A Brief History of BYOD
In the late 2000s, BlackBerry was the preferred choice of the enterprise business world. Employer-provided BlackBerrys were the gold standard at many large corporations. IT departments raved about BlackBerry's secure infrastructure that was unmatched by other smartphone options, which were more focused on the consumer market.
Since then, the conversation has moved on in a big way. Android and Apple have grown to capture a large majority of the market share with many consumers using these personal devices at work. By the end of 2011, studies revealed that over 30 percent of BlackBerry's enterprise users were planning to switch to another device. Today, major smartphone manufacturers have added a slew of security features, bettering BlackBerry's once industry best features.
Anytime, Anywhere Worker
Today, Forrester estimates that 29 percent of the global workforce is an anytime, anywhere worker. This number has risen from the 23 percent of the global workforce in 2011, and will expect to see 905 million tablets in use for work and home globally by 2017. At this point, the BYOD movement appears unstoppable only if you've been ignoring the warning signs.

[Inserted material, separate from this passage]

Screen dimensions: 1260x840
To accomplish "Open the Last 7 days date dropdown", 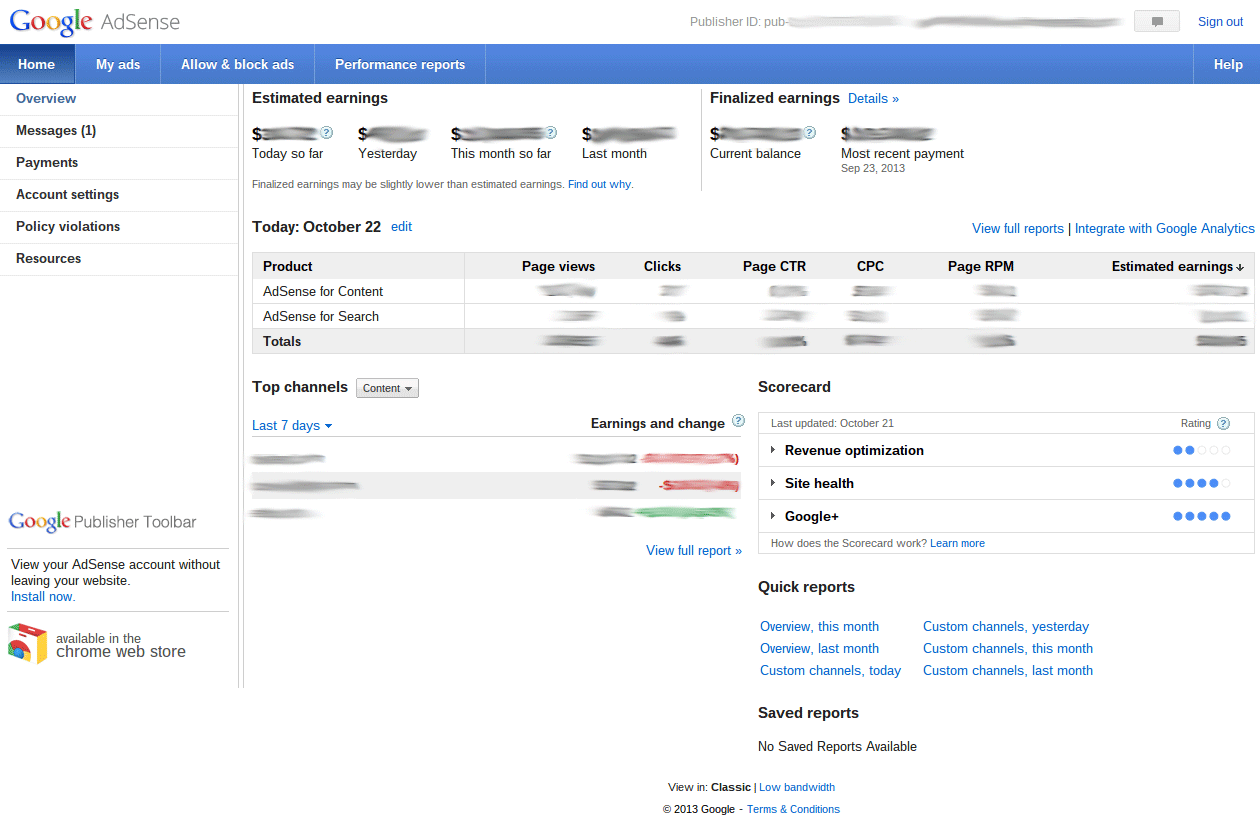I will click(x=291, y=425).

Earlier this year, a major technology company reported that half of its customers with a BYOD policy have experienced a security breach. A recent survey of LinkedIn's Information Security Group revealed that 75 percent of respondents said loss of company or client data was their top security concern with BYOD. A Globo study found that companies were not communicating their BYOD policies to employees, with 91 percent of respondents saying that they do not know if their company plans to implement a BYOD policy.
My opinion in the BYOD movement is that we have to acknowledge that these trends are bound to happen. It's how businesses take control and manage it that makes the difference. As the use of personal devices increases, businesses are struggling to strike the sweet spot between security and employee freedom of choice.

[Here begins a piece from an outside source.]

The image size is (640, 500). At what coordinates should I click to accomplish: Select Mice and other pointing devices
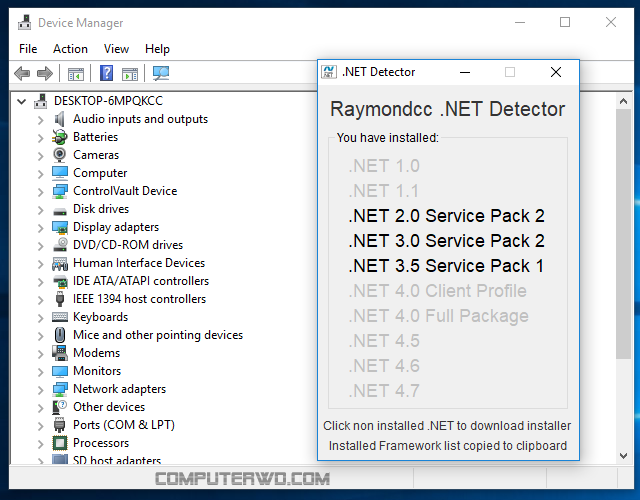point(158,335)

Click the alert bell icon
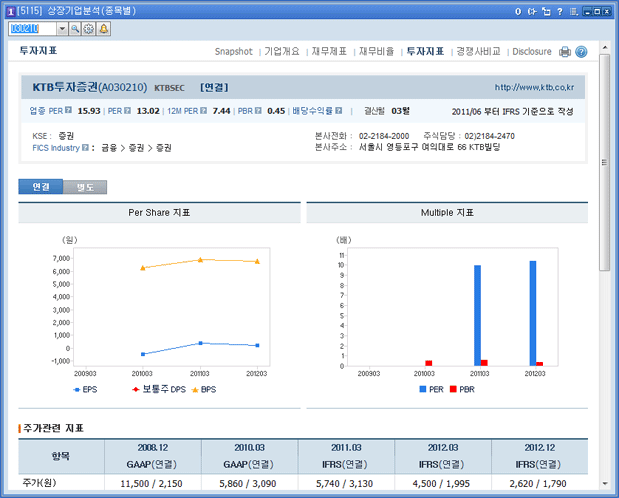[x=103, y=29]
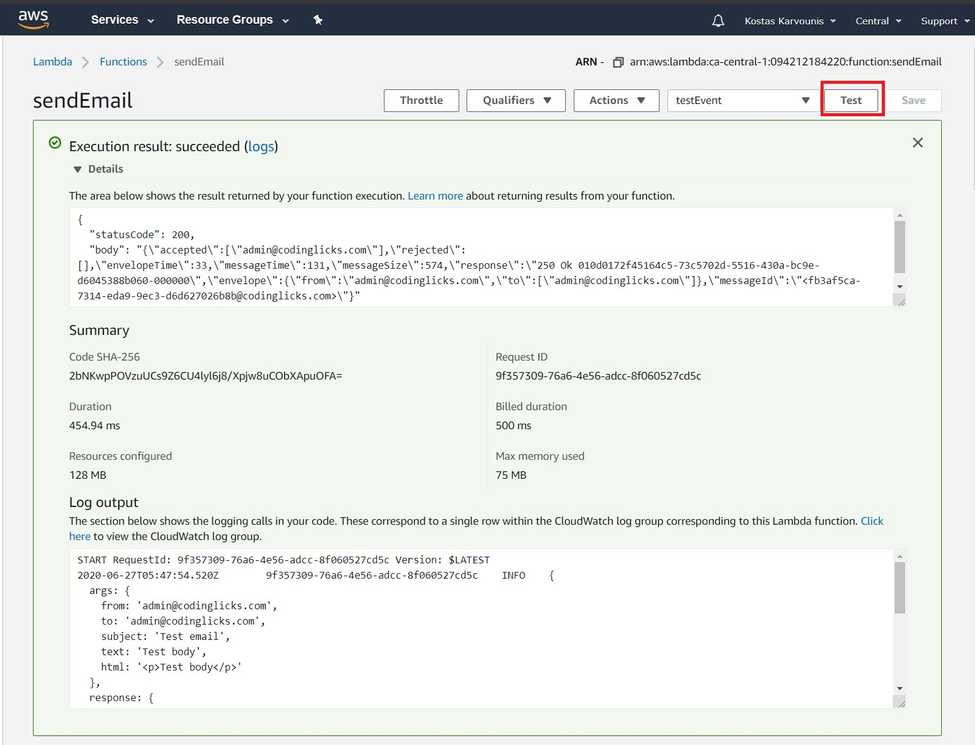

Companies need to find a balance between overly guarded on security measures and the freedom to express employee creativity. When businesses tighten security measures on BYOD, it restricts employees from accessing information, and gathering inspiration and ideas whilst on the on go. This will inevitably hurt employee efficiency and compromises on the opportunity to be innovative at their work.
BYOD can work for both the organisation and its employees, but businesses must first recognise BYOD as a strategic business trend that needs to be addressed from the security aspect. In fact, there is not enough education on how to have the right levels of security for organisations.
Someone Call Security!
At its most basic level, any company networked device from multifunction printers to personal devices, needs to be protected against both malicious attacks and simple employee carelessness in order to keep data out of unauthorised hands. Device security should not be a separate layer but should come integrated into the device. While we integrate security features for all our products, the same strategic framework of processes, people, and technology can be extended to personal devices.